Paul Kahn took over in the second half of the presentation, and he focused more specifically on the evolution of COVID-19 data visualization. He shared a project that he, his students, and colleagues have been working on called COVIC–the COVID-19 Online Visualization Collection. This is an opportunistic collection of visualizations related to the pandemic. A significant part of what appears in the study includes online visualizations to explain aspects of the situation. In a few months, data visualization practitioners have created an astonishing number of representations all pointing to the same phenomenon—the COVID-19 pandemic—which we currently know very little about. The team is collecting and classifying representations to use for future research. 

Paul noted that what is particularly interesting about this project is the enormous amount of data that can be collected about a very specific subject all over a relatively short period of time, and that his team can also look into the transition from print to digital representations of data, which is an ever accelerating evolution.
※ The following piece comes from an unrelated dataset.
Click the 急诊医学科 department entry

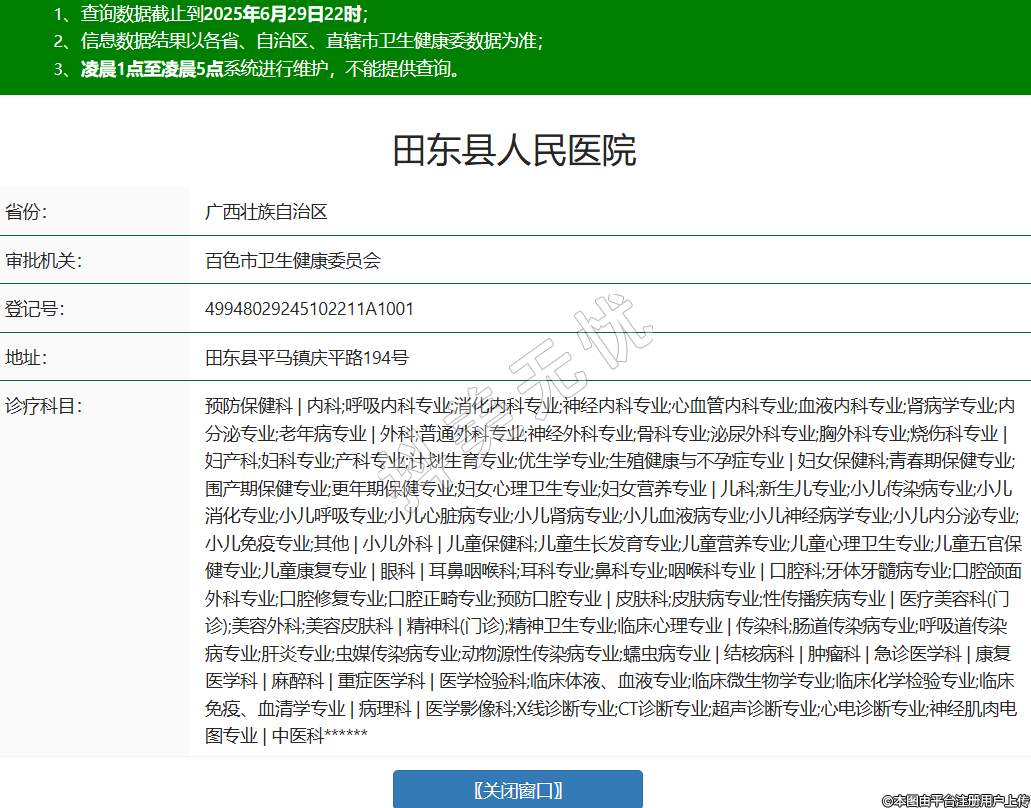pyautogui.click(x=917, y=654)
He revealed that using different types of data presentations, such as bubble map charts versus choropleth maps, can impact how the viewer interprets the data, and that racing bar charts have become increasingly popular visualizations to show the changes in the number of cases and deaths over time. 

Below are some data points that Paul shared from the COVIC project:

  • About 50% of all the items collected in the study are from news media sources.
  • Breaking down the types of visualizations being used, Paul’s team has found that there are more line charts than bar charts (907 v. 750 collected), and more bar charts than maps (750 v. 611). Illustrations are at the bottom of the pack, with only 284 examples cited so far.
  • The team has collected samples from 50 countries, but 70% are from the United States and the UK, and about 80% of the items are in English. 
  • About 25% of the visualizations collected are “data update” examples, in that they are designed to load current numbers.

When looking at complex data that addresses a phenomenon that we have only preliminary knowledge of, such as the emergence of COVID-19, data visualizations can be extremely helpful for experts to share current trends and their findings with the general population. However, when this data is presented in a fragmented or convoluted way, the way that the data is interpreted when looking at the visualization can be drastically impacted. Also, an inundation of visualizations from numerous sources can be overwhelming for someone trying to understand the situation. It’s therefore important for the design architect creating the data visualization to consider the context of the data, the intended audience of the visualization, and the impact goal of the project, all to ensure that the end result is a visualization that both conveys the data clearly and elicits the intended response to the information presented.